■ ARBEITSANWEISUNGEN:
**1.** Beantworte anhand des Textes über die Linkspartei in Pankow die folgenden Fragen und kennzeichne jede Antwort mit dem Buchstaben ihrer Frage.
(a) Um wie viel ist der Modernisierungszuschlag in der EWG seit der Modernisierung in der Tiroler Straße gestiegen?
(b) Welche Basisorganisation der Linkspartei erklärte, die Vorwürfe seien nicht wahr?
(c) Womit drohten die Genossen an der Basis?
**2.** Führe den Text über die Linkspartei in Pankow im Anschluss an seinen letzten Satz fort.

■ LESETEXT:
- - - - - - -
Posse mit Doppeleffekt – Linkspartei in Berlin-Pankow stellt sich selbst ein Bein

Die Genossen im Bezirksparlament jedoch hatten die Rechnung ohne ihre Genossen »an der Basis« gemacht: die Basisorganisation Tiroler Viertel der Linkspartei stellte – ganz im Stile einer Betriebsparteiorganisation früherer Zeiten – empört fest, dass die Vorwürfe nicht wahr seien. Sie kennten nur zufriedene Mieter der Genossenschaft.

Da interessiert sie auch nicht, dass der Modernisierungszuschlag in der EWG seit der Modernisierung in der Tiroler Straße im Jahre 2004 um zwei Drittel gestiegen ist – was durchaus die Überlegung nahe legt, innerhalb der Genossenschaft einen solidarischen Ausgleich zu schaffen und Härtefallregelungen wie in den städtischen Wohnungsgesellschaften zu treffen.

Prompt stellten sie an den Bezirksvorstand ihrer Partei den Antrag, den Antrag zurückzuziehen. Und, geübt im Gebrauch der Moralkeule in der SED – »unsere Werktätigen wollen das nicht!« – drohten sie mit dem Verlust von Wählerstimmen! Das steht für sich, das muss man nicht begründen.

Tieferschrocken zog der Fraktionsvorstand der Linkspartei seinen Antrag zurück – sehr zur Freude der Bezirksverordneten von CDU und FDP, die der Konkurrenz jede Schlappe gönnen.
- - - - - - -
■ GESAMMELTE DATEN:

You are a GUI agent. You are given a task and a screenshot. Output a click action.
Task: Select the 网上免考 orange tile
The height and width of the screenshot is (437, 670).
- - - - - - -
■ LÖSUNGEN DER REIHE:
**1.**
(a) Um zwei Drittel.
(b) Die Basisorganisation Tiroler Viertel.
(c) Mit dem Verlust von Wählerstimmen.

**2.**
Geübt in Strategie und Taktik spielte die BO ihren Antrag an den Bezirksvorstand zeitgleich dem Vorstand der Genossenschaft zu, der in der Vertreterversammlung am 15. Juni einem vermeintlichen »Verräter in den eigenen Reihen« mit dem Ausschluss aus der Genossenschaft drohte. Soweit der Verlauf nach den Regeln der politischen Kunst.

Das Ganze hat auch eine Kehrseite. Die enttäuschten Mieter der Masurenstraße, denen also nicht geholfen werden wird, sind im Zweifel, ob sie die Linkspartei wählen können.

So ergibt sich die kuriose Situation: die einen geben ihre Stimme nicht, weil die Linkspartei einen »parteischädigenden« Antrag gestellt, und die anderen, weil die Partei ihnen nicht geholfen hat. Denn: was der Stadtrat Michail Nelken am 22. Juni mit dem Vorstand der Genossenschaft besprochen hat, wissen sie nicht. Dass der Vorstand jedoch nach wie vor jede solidarische Hilfe ablehnt, können sie in seinen schikanösen Briefen lesen.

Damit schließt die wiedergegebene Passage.